By all appearances Mason Gillespie is just like any other young adult. In reality, he's extraordinary.
Handsome with a quick sense of humor, strong work ethic and quest for learning, Mason is easy to admire. Like most outdoorsmen, he likes to hog hunt and fish. He drives and repairs large-scale RC trucks and spends most of his Sundays at the Action Town Park in Mayflower shooting paintballs.
Outgoing, always willing to help out and easy to befriend, Mason was presented the Selfless Service Award by his football coach at Maumelle High School in 2019 in recognition of his time as team manager.
Mason has gotten up at 3 a.m. every Wednesday through Saturday for the past year to load trucks with boxes of shoes, clothes and accessories to be delivered to homes and stores across the country. With every early morning, he saved his paychecks and kept his eye on the promise of independence and freedom — something nearly every 20-something craves — in the form of his own vehicle.
What sets Mason apart from his peers, though, is that he is developmentally delayed, has ADHD, stutters and holds a diagnosis of language disorders. All are obstacles that could keep one from living his best life, but not Mason.
Whatever he decides to do, he accomplishes. Approximately one year ago, Mason graduated from the Academics, Community, Career Development and Employment Program (ACCE) — a partnership between UA Little Rock and Easterseals Arkansas — and landed a full-time job at Dillard’s Fulfillment Center. A few months later, he bought a Dodge Charger to take him anywhere he wants to go.
The Road to Remarkable
As a sophomore in high school, Mason first joined the Easterseals family through the Student pre-Employment Transition for Success program. The goal of SET for Success is to prepare students for life after high school with an Individualized Educational Program (IEP) or a 504 plan, both used in educational development for students with special needs.
“Working with the SET program, he was working at Baptist Hospital in the cafeteria," says Dawn Gillespie, Mason’s mom. "Half the day was lessons about jobs, and then the second half of the day, they actually worked in the cafeteria, so he filled the shelves with bottled drinks, chips and cookies.”
In 2020, Mason graduated from high school and started the college-based ACCE program for an opportunity at a college experience while also preparing for employment. Through ACCE he learned about resume writing, interview skills and found job placement. At his ACCE graduation, he was chosen to be the student graduate speaker.

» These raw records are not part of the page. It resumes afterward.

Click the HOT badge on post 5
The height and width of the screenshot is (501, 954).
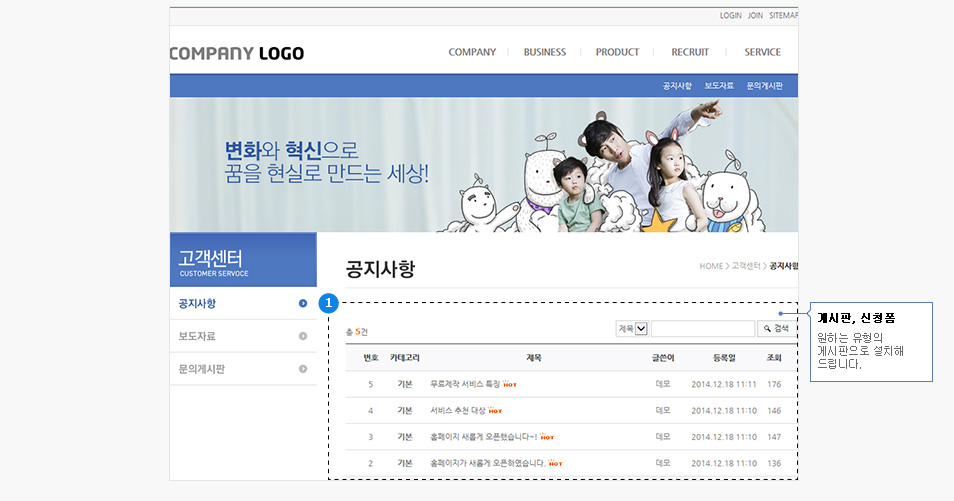click(x=510, y=385)
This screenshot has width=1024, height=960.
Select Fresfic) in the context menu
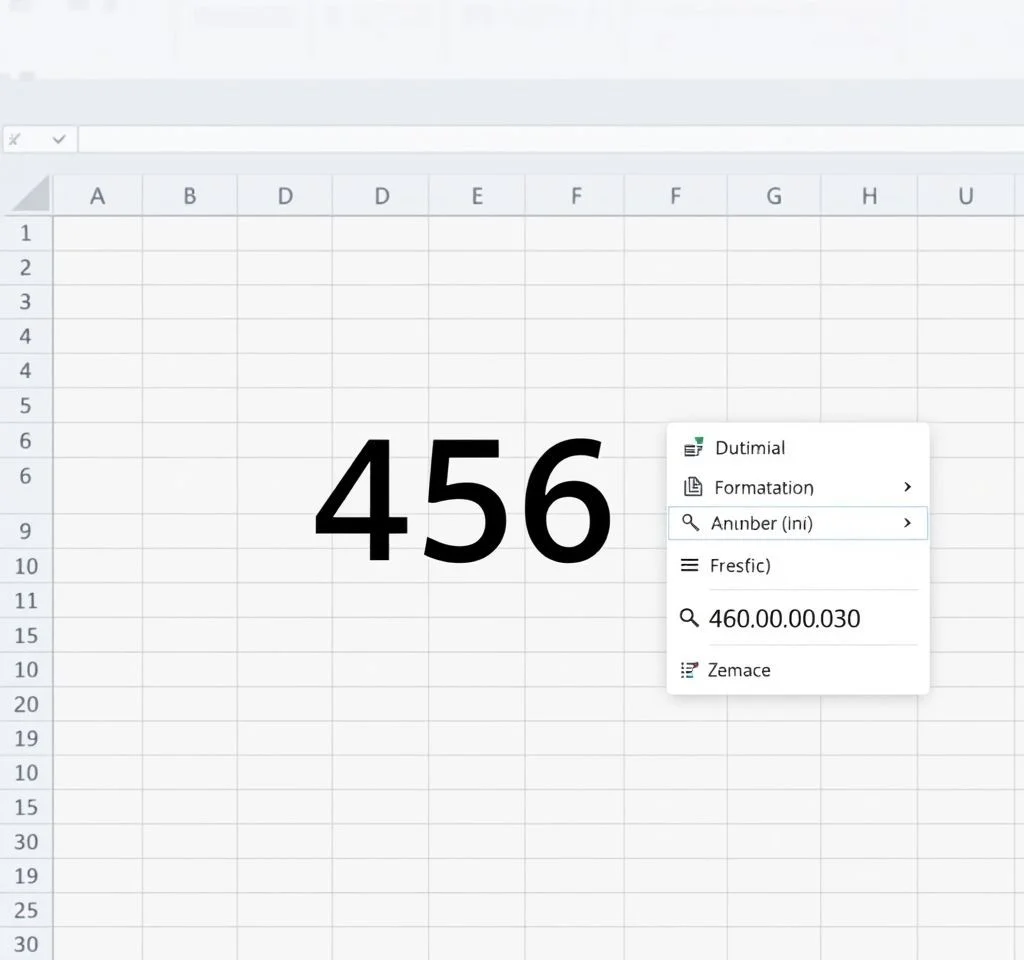[740, 565]

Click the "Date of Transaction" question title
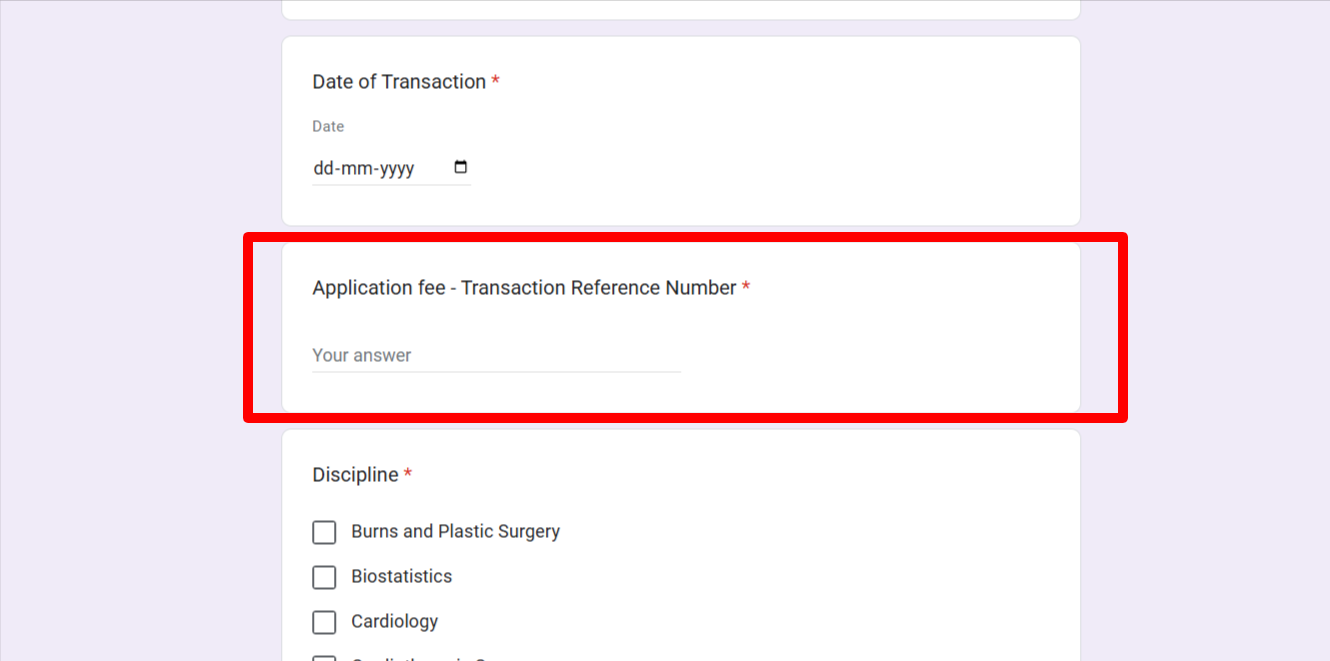click(399, 82)
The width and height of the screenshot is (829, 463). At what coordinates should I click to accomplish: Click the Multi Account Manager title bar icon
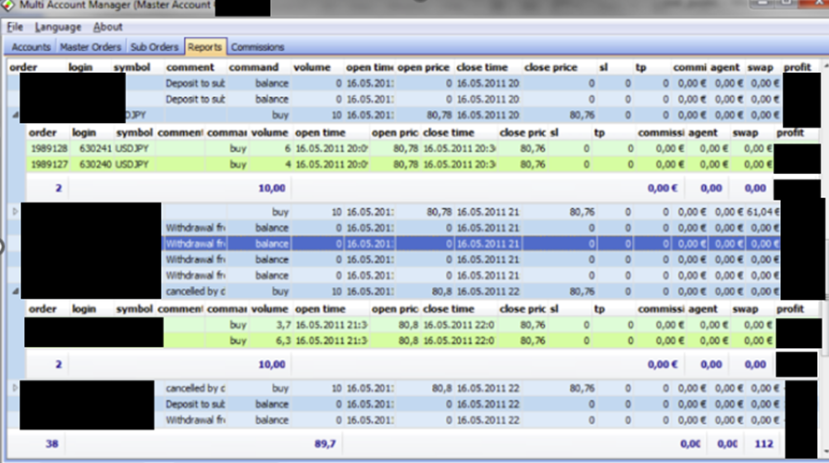(x=9, y=9)
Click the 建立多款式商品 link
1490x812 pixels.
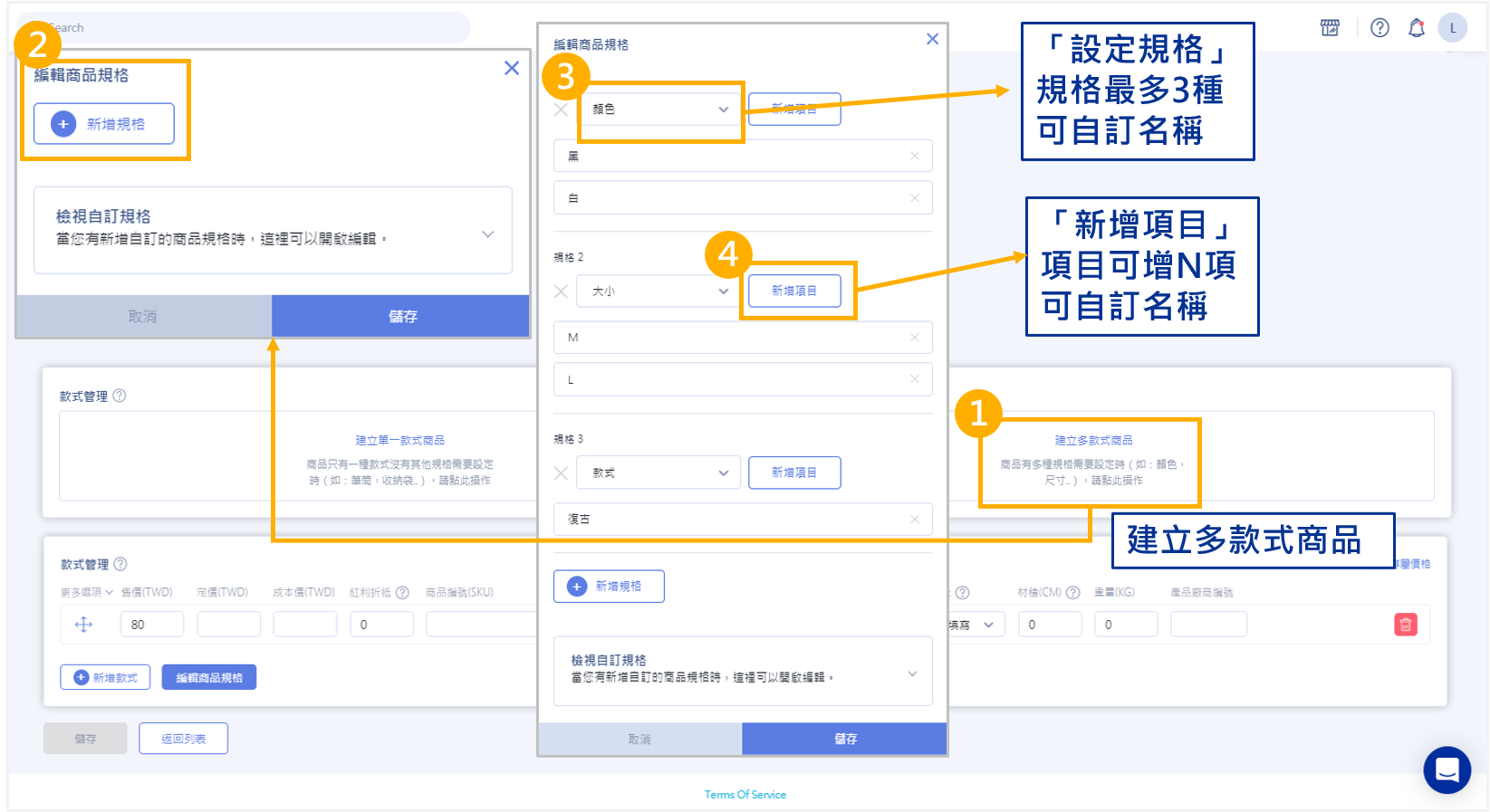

“Mason is an amazing young man. He was definitely a joy to work with as a student,” ACCE Coordinator and Employment Specialist Kaylan Norton says. “His work ethic and attitude during the program showed how determined he was to succeed and accept any challenge.”
ACCE is a two-semester program on the UA Little Rock campus and is ideal for young adults with intellectual disabilities, such as autism and Asperger's syndrome. Academics, social support and work exploration are all components of the program.
With his dream of owning a car in mind, Mason also used his time in ACCE to learn how to drive. According to Norton, he was the first student to obtain his driver's license through the program and the first in his class to obtain a job.
But Just Like Everyone Else
With more than 75 years in the field, Easterseals is leading the way to full equity, inclusion and access through life-changing disability and community services. The nonprofit has worked throughout its history with partners to enhance quality of life and expand local access to health care, education and employment opportunities.
The organization guides people with disabilities to live as independently as possible through services that can span a lifetime. From its child developmental centers and outpatient therapy to job training and roommate housing programs, Easterseals is empowering people with disabilities, families and communities to be full and equal participants of society.
“It went so fast. He got the driver's license, got the job, finished the program; it was just like, boom, boom, boom," Dawn says. "He accomplished so much in a short little span. Wow. It was a proud moment.”
Dawn adds that all of Mason’s therapists and teachers throughout the years are to thank for what got him this far.
“They, like [Norton] are the keys to his success. They are on my speed dial.”
As for what Mason would like Soirée readers to know about people with special needs, he says he is no different than any other person who tries their best. He wants to accomplish things in life, but it just may be a little harder of a road or take a little more time.
Mason’s advice for people interested in the ACCE program is very simple advice that anyone, special needs or not, can use for benefit.
“Listen,” he says. “Just listen.”
Norton takes it a step further.
“Don't count [people with special needs] out because they're the very ones that come up with the next invention, the next idea, the next thing you'll be utilizing or purchasing," she says.
“And I can tell you this, Mason ain't done yet. He's just getting started.”